Your assignment: Every line of the records counts; transcribe each one exactly.
*** Given information Section Begins ***
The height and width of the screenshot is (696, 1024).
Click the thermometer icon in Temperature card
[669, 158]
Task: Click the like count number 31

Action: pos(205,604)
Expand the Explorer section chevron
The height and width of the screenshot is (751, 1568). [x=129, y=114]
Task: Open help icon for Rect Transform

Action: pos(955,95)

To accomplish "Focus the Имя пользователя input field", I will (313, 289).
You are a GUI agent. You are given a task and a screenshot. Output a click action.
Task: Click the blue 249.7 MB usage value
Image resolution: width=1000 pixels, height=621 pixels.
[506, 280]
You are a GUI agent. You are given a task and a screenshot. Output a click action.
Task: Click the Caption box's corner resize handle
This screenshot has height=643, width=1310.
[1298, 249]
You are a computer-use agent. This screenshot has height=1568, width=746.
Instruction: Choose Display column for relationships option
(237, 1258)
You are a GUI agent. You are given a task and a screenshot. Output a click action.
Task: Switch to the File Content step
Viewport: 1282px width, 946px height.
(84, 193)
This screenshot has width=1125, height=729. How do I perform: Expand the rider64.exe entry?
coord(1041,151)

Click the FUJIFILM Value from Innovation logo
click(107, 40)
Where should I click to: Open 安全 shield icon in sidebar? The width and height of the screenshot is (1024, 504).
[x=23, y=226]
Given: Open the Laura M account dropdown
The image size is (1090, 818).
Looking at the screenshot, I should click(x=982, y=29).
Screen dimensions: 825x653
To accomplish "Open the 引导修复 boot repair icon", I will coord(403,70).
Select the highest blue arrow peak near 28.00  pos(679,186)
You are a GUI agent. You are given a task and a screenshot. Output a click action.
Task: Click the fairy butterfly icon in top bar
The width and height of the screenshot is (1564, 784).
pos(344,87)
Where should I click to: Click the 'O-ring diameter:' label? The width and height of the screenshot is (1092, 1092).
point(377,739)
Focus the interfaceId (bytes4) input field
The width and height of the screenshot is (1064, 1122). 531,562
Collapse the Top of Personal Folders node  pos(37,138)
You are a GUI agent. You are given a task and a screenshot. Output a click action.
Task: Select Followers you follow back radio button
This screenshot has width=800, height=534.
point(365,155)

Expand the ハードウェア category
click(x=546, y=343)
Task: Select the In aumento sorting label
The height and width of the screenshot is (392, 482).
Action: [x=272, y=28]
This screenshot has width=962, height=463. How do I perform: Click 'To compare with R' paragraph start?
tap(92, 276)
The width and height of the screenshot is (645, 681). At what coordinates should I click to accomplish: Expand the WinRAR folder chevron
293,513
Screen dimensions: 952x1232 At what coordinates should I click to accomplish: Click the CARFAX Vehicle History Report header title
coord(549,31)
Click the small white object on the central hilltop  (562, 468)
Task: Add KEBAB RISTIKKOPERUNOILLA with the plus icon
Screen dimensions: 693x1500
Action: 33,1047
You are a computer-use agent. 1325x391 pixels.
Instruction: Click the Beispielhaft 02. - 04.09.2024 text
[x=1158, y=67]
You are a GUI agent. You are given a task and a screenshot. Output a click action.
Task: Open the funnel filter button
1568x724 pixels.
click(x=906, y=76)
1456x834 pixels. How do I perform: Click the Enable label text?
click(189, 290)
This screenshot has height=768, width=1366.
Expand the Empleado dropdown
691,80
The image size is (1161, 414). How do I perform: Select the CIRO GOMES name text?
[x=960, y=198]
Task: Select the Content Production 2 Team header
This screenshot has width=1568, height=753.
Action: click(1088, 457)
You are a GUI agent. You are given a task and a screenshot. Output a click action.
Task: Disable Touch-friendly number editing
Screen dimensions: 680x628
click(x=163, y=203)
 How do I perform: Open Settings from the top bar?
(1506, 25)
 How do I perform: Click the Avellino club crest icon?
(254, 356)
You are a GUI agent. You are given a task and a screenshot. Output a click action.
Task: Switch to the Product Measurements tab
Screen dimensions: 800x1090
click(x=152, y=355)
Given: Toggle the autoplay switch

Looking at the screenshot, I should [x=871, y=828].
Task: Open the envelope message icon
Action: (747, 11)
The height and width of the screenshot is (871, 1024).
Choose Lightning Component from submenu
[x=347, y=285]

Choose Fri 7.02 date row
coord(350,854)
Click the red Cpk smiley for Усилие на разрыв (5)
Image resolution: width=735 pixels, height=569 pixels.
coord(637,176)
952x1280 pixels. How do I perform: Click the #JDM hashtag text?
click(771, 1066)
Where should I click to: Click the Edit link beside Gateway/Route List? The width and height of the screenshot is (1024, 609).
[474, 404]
*** Given information Section Ends ***
Response for this exercise:
The height and width of the screenshot is (696, 1024).
Click the thermometer icon in Temperature card
[669, 158]
Task: Click the like count number 31

Action: pos(205,604)
Expand the Explorer section chevron
The height and width of the screenshot is (751, 1568). [x=129, y=114]
Task: Open help icon for Rect Transform

Action: pos(955,95)

To accomplish "Focus the Имя пользователя input field", I will (313, 289).
You are a GUI agent. You are given a task and a screenshot. Output a click action.
Task: Click the blue 249.7 MB usage value
Image resolution: width=1000 pixels, height=621 pixels.
[506, 280]
You are a GUI agent. You are given a task and a screenshot. Output a click action.
Task: Click the Caption box's corner resize handle
This screenshot has height=643, width=1310.
[1298, 249]
You are a computer-use agent. This screenshot has height=1568, width=746.
Instruction: Choose Display column for relationships option
(237, 1258)
You are a GUI agent. You are given a task and a screenshot. Output a click action.
Task: Switch to the File Content step
Viewport: 1282px width, 946px height.
(84, 193)
This screenshot has width=1125, height=729. How do I perform: Expand the rider64.exe entry?
coord(1041,151)

Click the FUJIFILM Value from Innovation logo
click(107, 40)
Where should I click to: Open 安全 shield icon in sidebar? The width and height of the screenshot is (1024, 504).
[x=23, y=226]
Given: Open the Laura M account dropdown
The image size is (1090, 818).
Looking at the screenshot, I should click(x=982, y=29).
Screen dimensions: 825x653
To accomplish "Open the 引导修复 boot repair icon", I will coord(403,70).
Select the highest blue arrow peak near 28.00  pos(679,186)
You are a GUI agent. You are given a task and a screenshot. Output a click action.
Task: Click the fairy butterfly icon in top bar
The width and height of the screenshot is (1564, 784).
pos(344,87)
Where should I click to: Click the 'O-ring diameter:' label? The width and height of the screenshot is (1092, 1092).
point(377,739)
Focus the interfaceId (bytes4) input field
The width and height of the screenshot is (1064, 1122). 531,562
Collapse the Top of Personal Folders node  pos(37,138)
You are a GUI agent. You are given a task and a screenshot. Output a click action.
Task: Select Followers you follow back radio button
This screenshot has width=800, height=534.
point(365,155)

Expand the ハードウェア category
click(x=546, y=343)
Task: Select the In aumento sorting label
The height and width of the screenshot is (392, 482).
Action: [x=272, y=28]
This screenshot has width=962, height=463. How do I perform: Click 'To compare with R' paragraph start?
tap(92, 276)
The width and height of the screenshot is (645, 681). At what coordinates should I click to accomplish: Expand the WinRAR folder chevron
293,513
Screen dimensions: 952x1232 At what coordinates should I click to accomplish: Click the CARFAX Vehicle History Report header title
coord(549,31)
Click the small white object on the central hilltop  (562, 468)
Task: Add KEBAB RISTIKKOPERUNOILLA with the plus icon
Screen dimensions: 693x1500
Action: 33,1047
You are a computer-use agent. 1325x391 pixels.
Instruction: Click the Beispielhaft 02. - 04.09.2024 text
[x=1158, y=67]
You are a GUI agent. You are given a task and a screenshot. Output a click action.
Task: Open the funnel filter button
1568x724 pixels.
click(x=906, y=76)
1456x834 pixels. How do I perform: Click the Enable label text?
click(189, 290)
This screenshot has height=768, width=1366.
Expand the Empleado dropdown
691,80
The image size is (1161, 414). How do I perform: Select the CIRO GOMES name text?
[x=960, y=198]
Task: Select the Content Production 2 Team header
This screenshot has width=1568, height=753.
Action: click(1088, 457)
You are a GUI agent. You are given a task and a screenshot. Output a click action.
Task: Disable Touch-friendly number editing
Screen dimensions: 680x628
click(x=163, y=203)
 How do I perform: Open Settings from the top bar?
(1506, 25)
 How do I perform: Click the Avellino club crest icon?
(254, 356)
You are a GUI agent. You are given a task and a screenshot. Output a click action.
Task: Switch to the Product Measurements tab
Screen dimensions: 800x1090
click(x=152, y=355)
Given: Toggle the autoplay switch

Looking at the screenshot, I should [x=871, y=828].
Task: Open the envelope message icon
Action: (747, 11)
The height and width of the screenshot is (871, 1024).
Choose Lightning Component from submenu
[x=347, y=285]

Choose Fri 7.02 date row
coord(350,854)
Click the red Cpk smiley for Усилие на разрыв (5)
Image resolution: width=735 pixels, height=569 pixels.
coord(637,176)
952x1280 pixels. How do I perform: Click the #JDM hashtag text?
click(771, 1066)
Where should I click to: Click the Edit link beside Gateway/Route List? The width and height of the screenshot is (1024, 609).
[474, 404]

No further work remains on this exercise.